- **Passage provided**:
Pre therapy:
Post therapy:
‘It is never too late to be what you might have been’ – George Eliot
56 may be a somewhat late age to start transitioning, but my life has been such that that was when I started. And as I started, I quickly came to realise that I’d have to arrange treatments and services myself, if I was to do this in a timely and effective way. A referral to SLT at the local major hospital, arranged through my GP, led to five monthly one hour voice coaching sessions. But these, sadly, delivered nothing, there being, seemingly, little understanding of my needs and even less content and structure. I was expected to spend a month practicing lip trills. Magazines were dragged in from the waiting room for something to read while we had pleasant but fruitless chats.
I needed something better and a friend in the trans community pointed me to Celia. ‘It’s not simply about pitch. It’s about how you express yourself; how you communicate’, she said when I called her. Ah – someone who knew her stuff and where I was coming from.
‘Life isn’t about finding yourself. Life is about creating yourself’ – Bernard Shaw
I was pushy at first. I knew what I wanted, knew what I was capable of and I didn’t want to be wasting time. Celia took it in her stride and challenged me back. Not an hour every month for five months, but 1 1/2 hours, weekly initially, for as long as was needed. And exercises for practice between sessions; pages of interesting, carefully structured exercises, accompanied by recordings for me to imitate. Forward resonance, gentle onset, phrasing and intonation, arching of vowels, and of course pitch, all of which were monitored and analysed, both in session and at home, by appropriate affordable software. And, during the sessions, my body language and responses were monitored. How was I sitting? How was I expressing myself? Was I responding in a masculine or feminine manner? I loved it and devoured it.
‘Happiness is not something readymade. It comes from your own actions’ – Dalai Lama
But it wasn’t easy. Hours of practice, in the car and while out running, at home, anywhere produced results slowly. And the hardest challenge was not a physical one but a mental one. My brain, accustomed to my male voice for the past 40 years, kept telling me I sounded wrong and stupid, that dreams didn’t come true. This resulted in my lacking confidence when trying to use a female voice in public, while I often lost the voice amongst the voices of my friends, especially girlfriends, when I was out.

- **Information provided**:
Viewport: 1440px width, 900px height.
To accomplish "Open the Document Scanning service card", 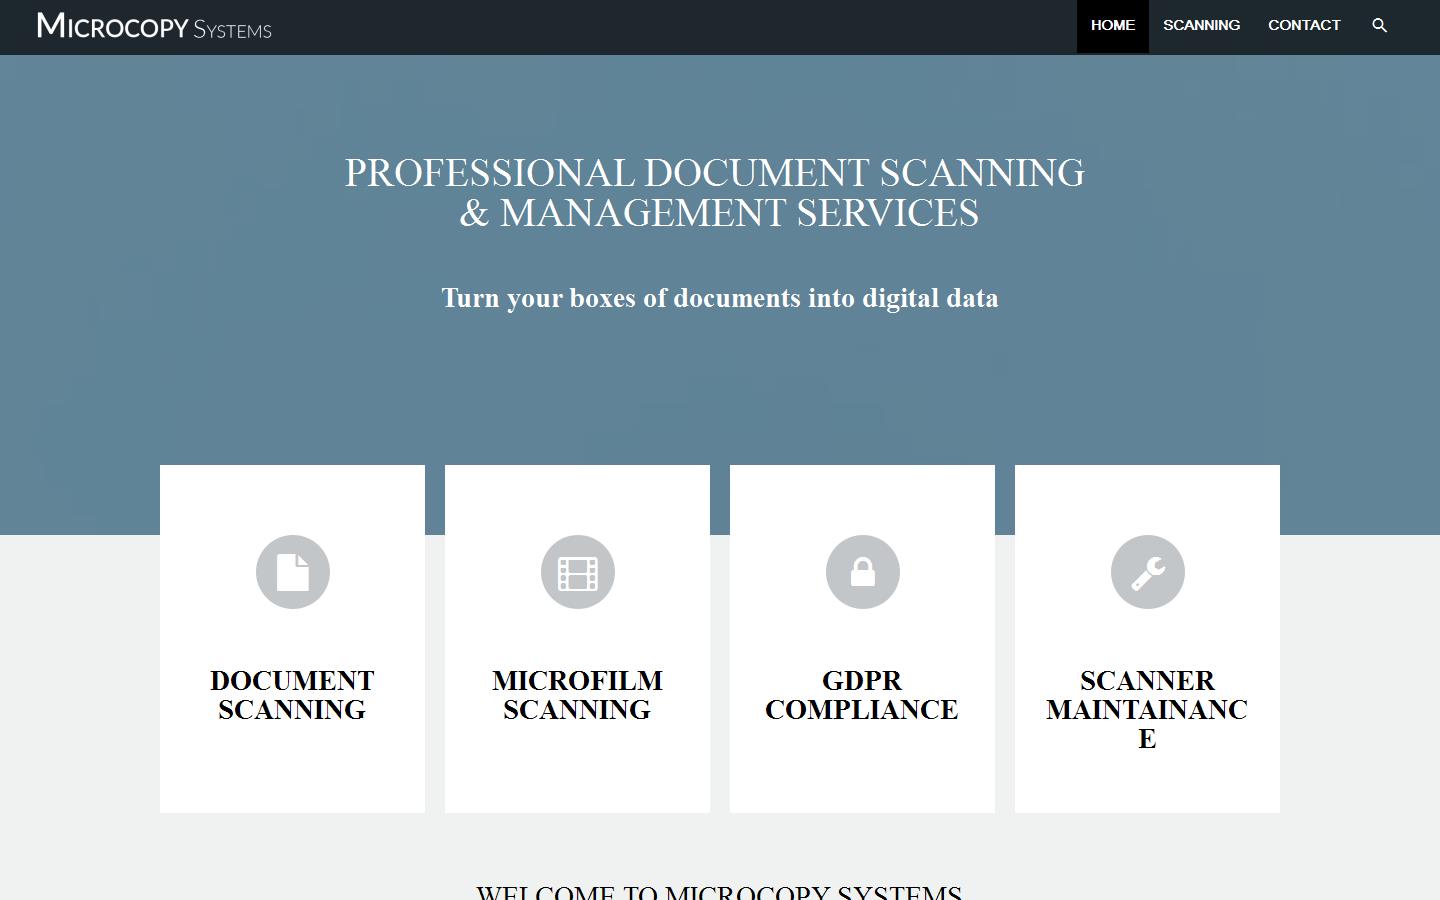I will point(292,638).
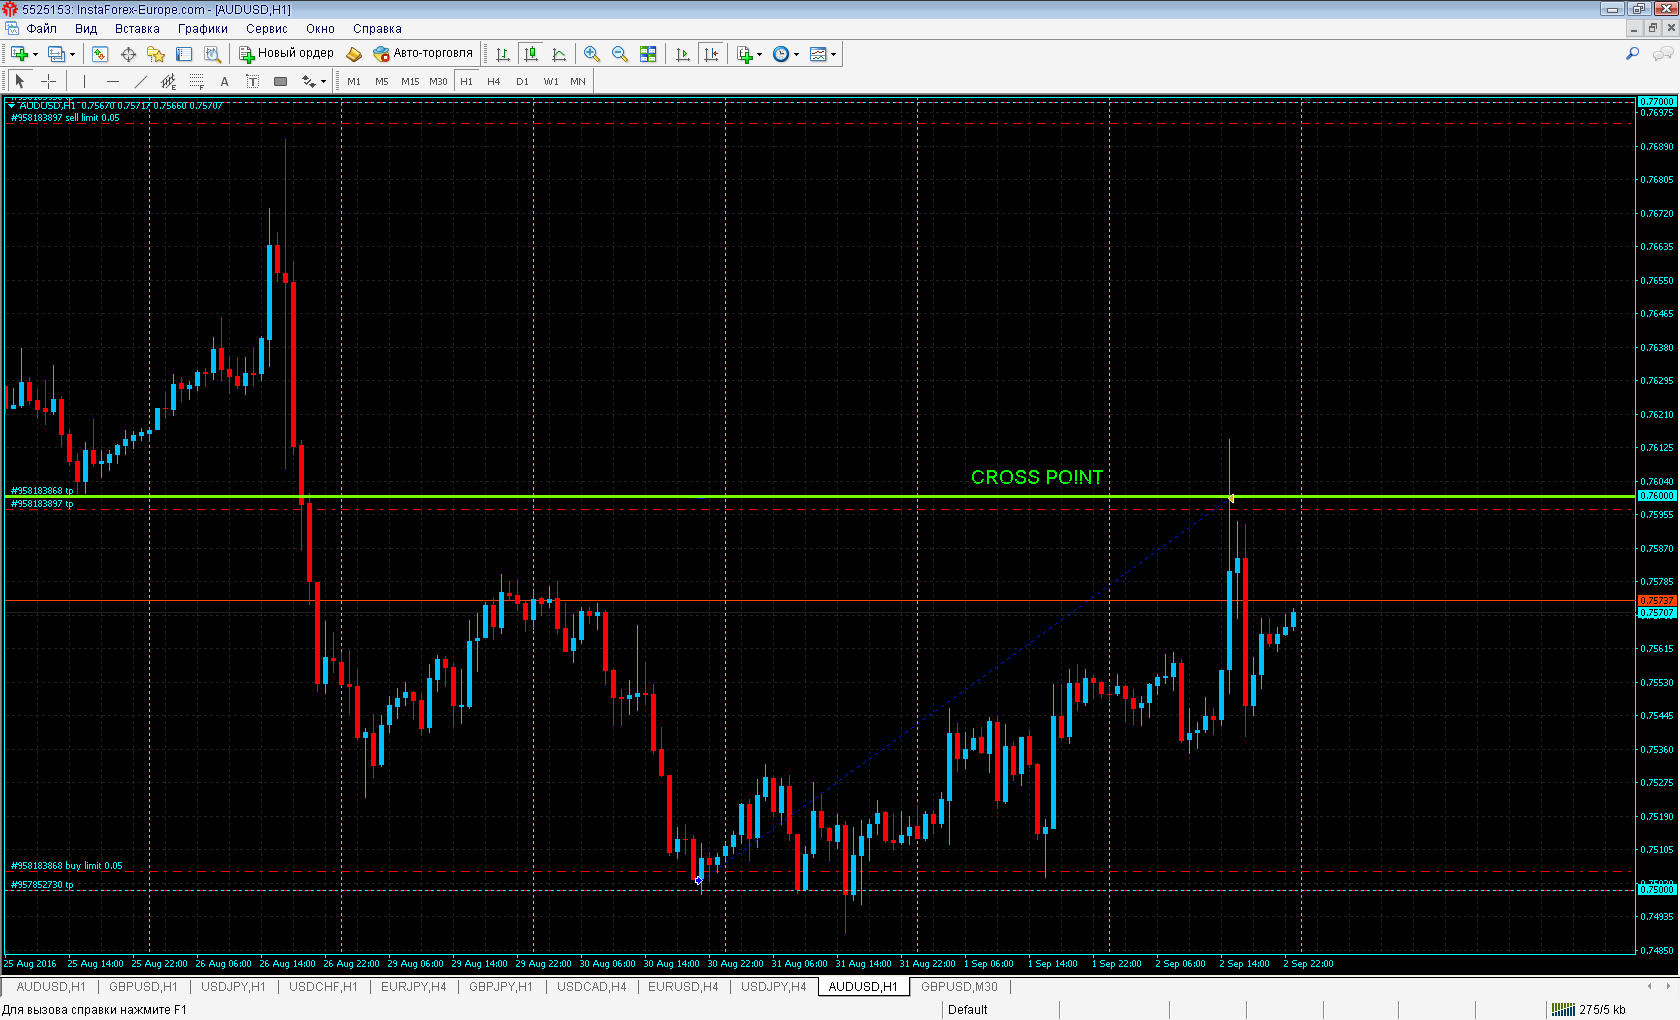Open the Market Watch window icon
Image resolution: width=1680 pixels, height=1020 pixels.
[100, 54]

- **Prompt 1**:
According to the voice coaching account, how long were Celia's sessions, and how often were they held at first?
- **Prompt 2**:
Pick up the voice coaching account after its last sentence and carry it on.
The material plays no part in this work and can be set aside.

- **Task result 1**:
Each session lasted 1 1/2 hours, and they were held weekly at first.

- **Task result 2**:
A raft of emotions resulted that often surfaced during the sessions. I cried regularly, in frustration, in joy when small successes suggested I might just be able to do it. But I laughed too, regularly corpsing at some brilliantly funny line I’d deliberately been given as part of an exercise and which rendered me unable to continue for the next few minutes. Or we’d laugh together at some little silliness.
Celia’s understanding and delicacy throughout this was superb, lifting me up and encouraging me when needed, correcting me when needed. I am now on the way to finding and embedding my female voice, and with this comes an ability to express myself in a more natural feminine way and be accepted as who I am, which is truly wonderful.
‘It is the possibility of having a dream come true that makes life interesting’ – Paulo Coelho
As a youngster I used to pray that a fairy godmother would come and turn me into a girl. But I concluded that this couldn’t happen and that fairy godmothers didn’t exist. I have since changed my view. It can happen and fairy godmothers do exist… It’s just they are not quite how Disney depicted them. And Celia is without doubt one of the most brilliant fairy godmothers I or anyone like me could have.
And the quotes? Ah just a small sample from the exercises, all chosen not just to lift your voice but your spirit. Phenomenal!